JOIN WITH US

Wednesday, December 7, 2011

Why Mamata Needs to Grow Up

It’s six months after that sweltering summer day in May, when Mamata Banerjee became the first non-Left chief minister of Bengal in 35 years. Six months after her triumph, there are worrying signs that Mamata the chief minister might not live up to the potential of Didi who demolished the Left.

On the night of Saturday, November 5, Didi marched into a police station in Bhowanipore, south Kolkata, to order the release of a handful of her supporters from jail. These people were part of a mob which was playing very loud music and bursting crackers on the road in front of Kolkata’s main cancer hospital. When local police intervened to clear the road and stop the music, they were beaten. After a few troublemakers were locked up tensions escalated, with the chief minister’s brother picking up the cudgels on behalf of the goons. At least 12 policemen were injured in the scuffle. Finally Banerjee, who lives close by, turned up to tame the mob and set her rowdies free. The police filed no charges. Mamata’s supporters claim that she had to intervene because the incident occurred two days before Bakr Eid and urban development minister Firhad ‘Bobby’ Hakim, who Didi had sent to see what the ruckus what all about, suggested that it could take an ugly communal turn.

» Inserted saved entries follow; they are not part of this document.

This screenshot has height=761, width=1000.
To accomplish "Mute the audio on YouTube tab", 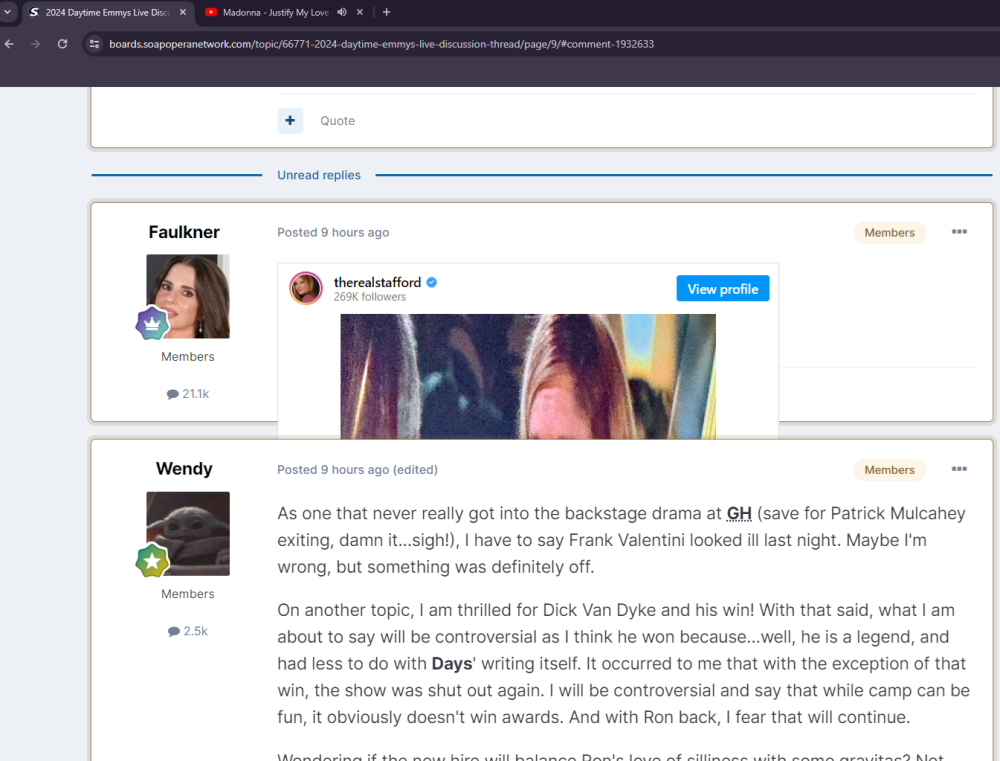I will pos(342,12).
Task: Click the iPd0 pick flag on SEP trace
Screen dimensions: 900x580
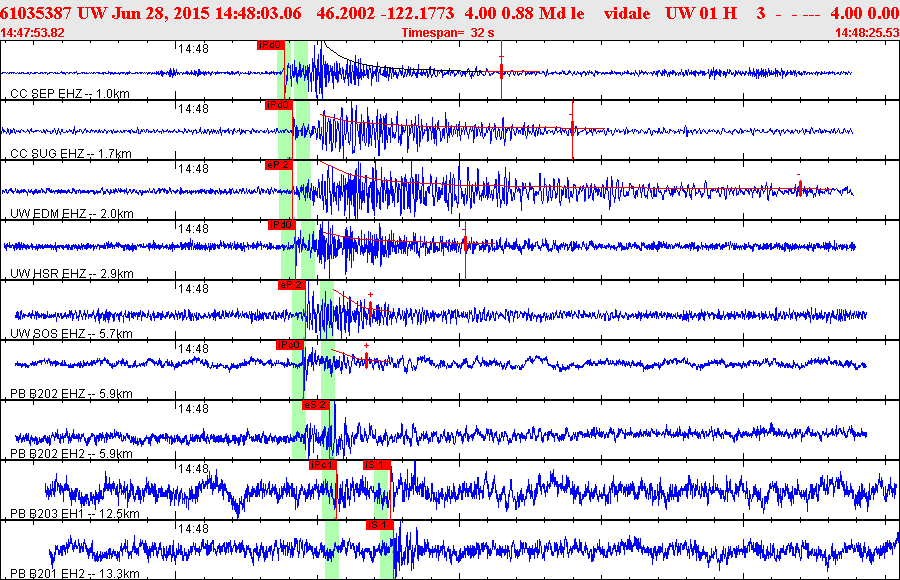Action: click(270, 46)
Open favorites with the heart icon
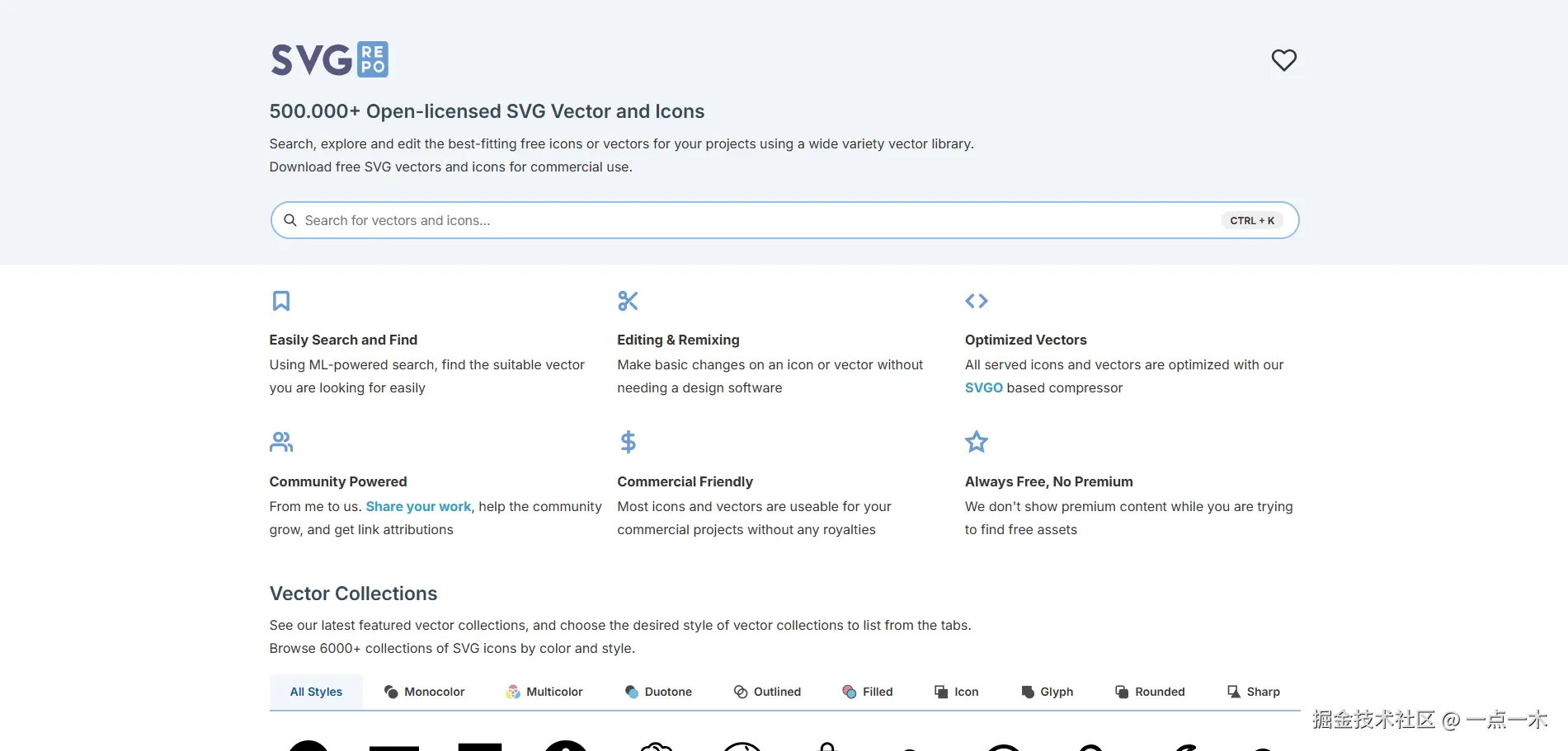Viewport: 1568px width, 751px height. (1283, 60)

Thus, it was inevitable that Didi would step in to rescue her goons. Really?

Has Mamata forgotten that she’s the chief minister of a state and the police are part of the establishment that she has to stabilize and run? By stepping into the fray on behalf of the goons, Banerjee eroded the credibility of the police. Her duty as chief minister is to enforce rule of law in Bengal, not strengthen the hands of goons. If Trinamool thugs can run amok with the blessings of the chief minister, civil society will be replaced by the rule of mobs. Mamata came to power deeply suspicious of the state and its various arms.

This fear was rational: after all the Left had permeated every nook and cranny of public life in Bengal, politicising the bureaucracy, police, teachers and even bus and auto drivers collectives. She put trusted people, many of them ex-babus and policemen who had joined her party and got elected, in key positions. But even that doesn’t seem to have eased her sense of insecurity: when a phone call to a senior cop would have sufficed, she chose to march to the thana in person.

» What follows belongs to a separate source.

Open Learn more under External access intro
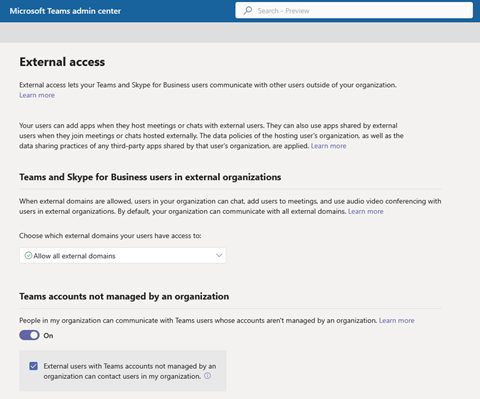This screenshot has height=399, width=480. point(37,95)
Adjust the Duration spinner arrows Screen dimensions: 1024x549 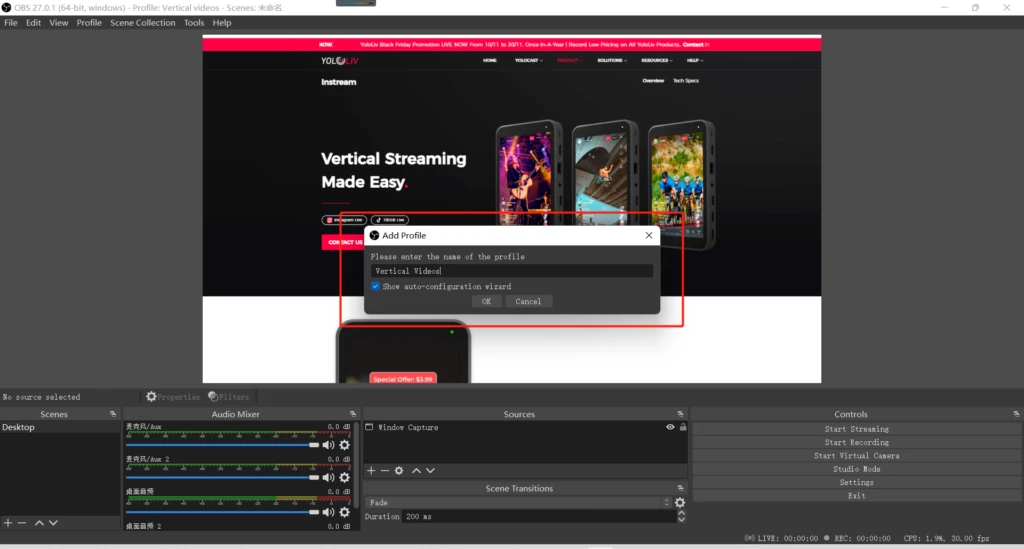682,516
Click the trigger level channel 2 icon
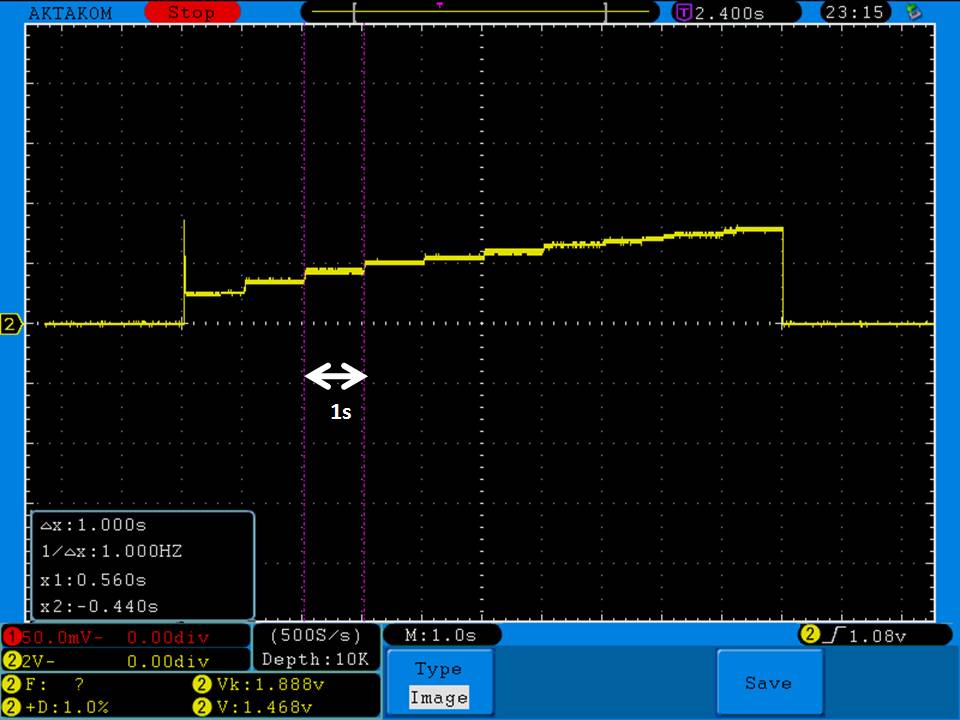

The Trinamool doesn’t have spokesmen. Didi does most of the talking. And only Didi speaks on behalf of her government today. Asked recently about infant deaths in hospitals, Didi said she wasn’t doing health at that particular moment, she was doing industry. Mamata has inherited empty coffers. Her sole strategy to fill it is to ask New Delhi to write off Bengal’s debts, which totaled a staggering near-Rs 200,000 crore around the time of elections. And the number is speculative: few people, with the possible exception of finance minister Amit Mitra know how badly Bengal is broke.

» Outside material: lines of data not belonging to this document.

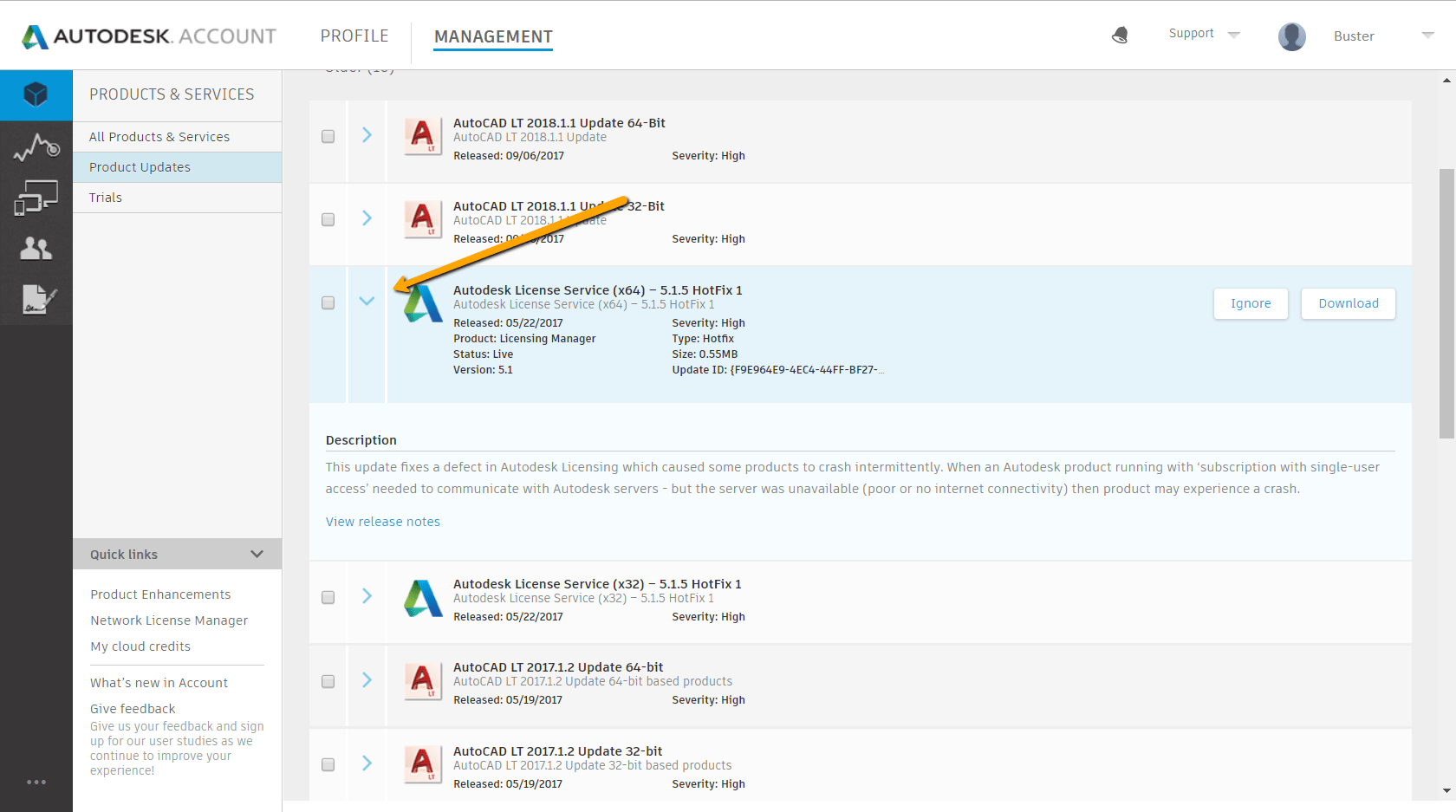The image size is (1456, 812).
Task: Click the Buster user avatar
Action: click(x=1291, y=36)
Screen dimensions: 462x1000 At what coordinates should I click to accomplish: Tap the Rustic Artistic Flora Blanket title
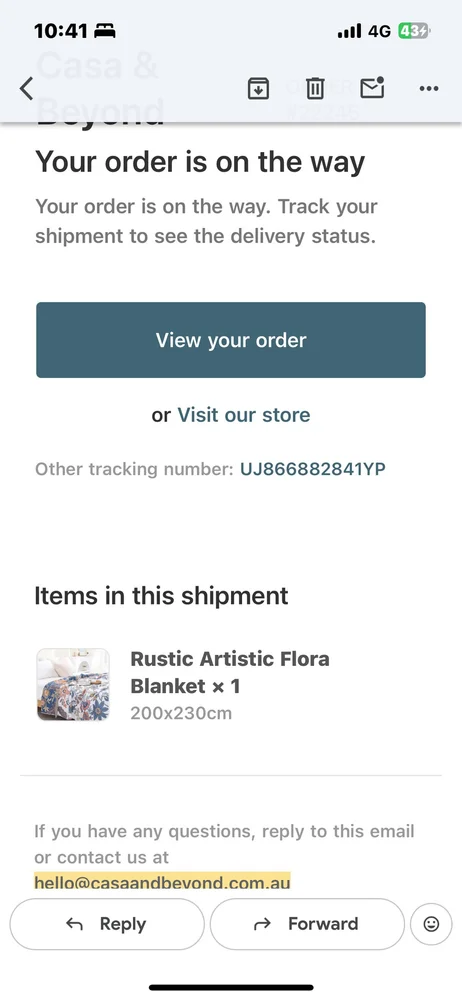[230, 672]
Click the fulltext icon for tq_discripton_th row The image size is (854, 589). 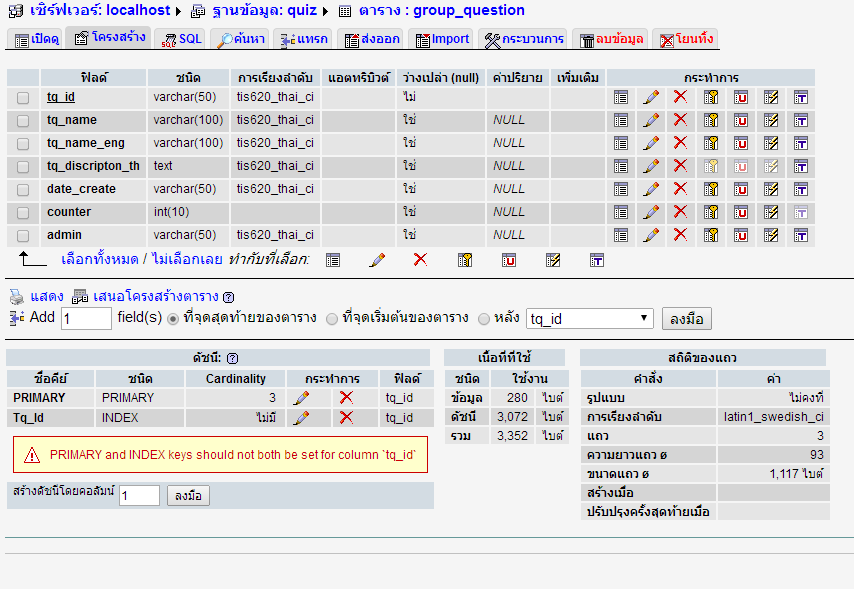pyautogui.click(x=801, y=166)
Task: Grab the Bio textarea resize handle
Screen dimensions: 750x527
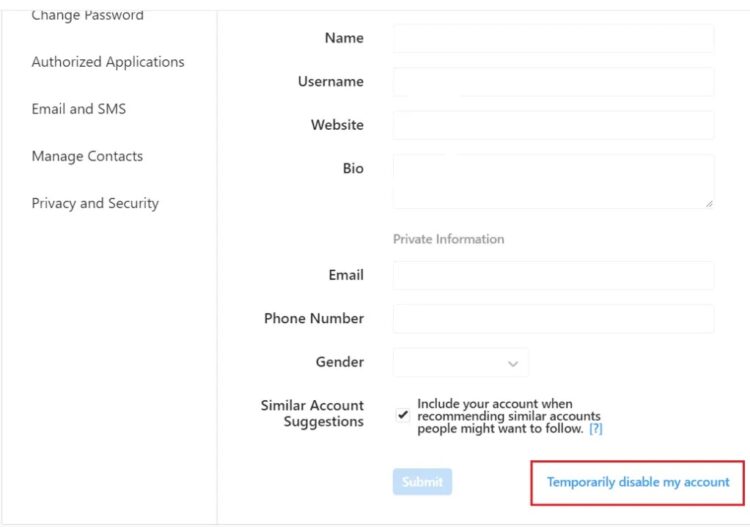Action: (709, 204)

A proper budget hasn’t been presented to the Assembly yet. All expenses are funded after votes on account. Mitra, a rookie politician who went from corporate lobbyist to the finance minister’s chair in Bengal, might not be fully aware himself. He should rope in his predecessor Asim Dasgupta, the Left’s economist-finance minister to unearth the real scale of Bengal’s bankruptcy. Even after a Central bailout takes place, Mamata might find it tough to live with its consequences. Belt tightening and higher taxes are prescribed for states in dire straits. But Didi doesn’t do taxes: she’s responded to fuel price hikes by cutting fuel taxes in Bengal. Everyone knew that reviving Bengal would be hard work. But it’ll be a tragedy if Mamata lets her quirks and caprices make a tough job even tougher.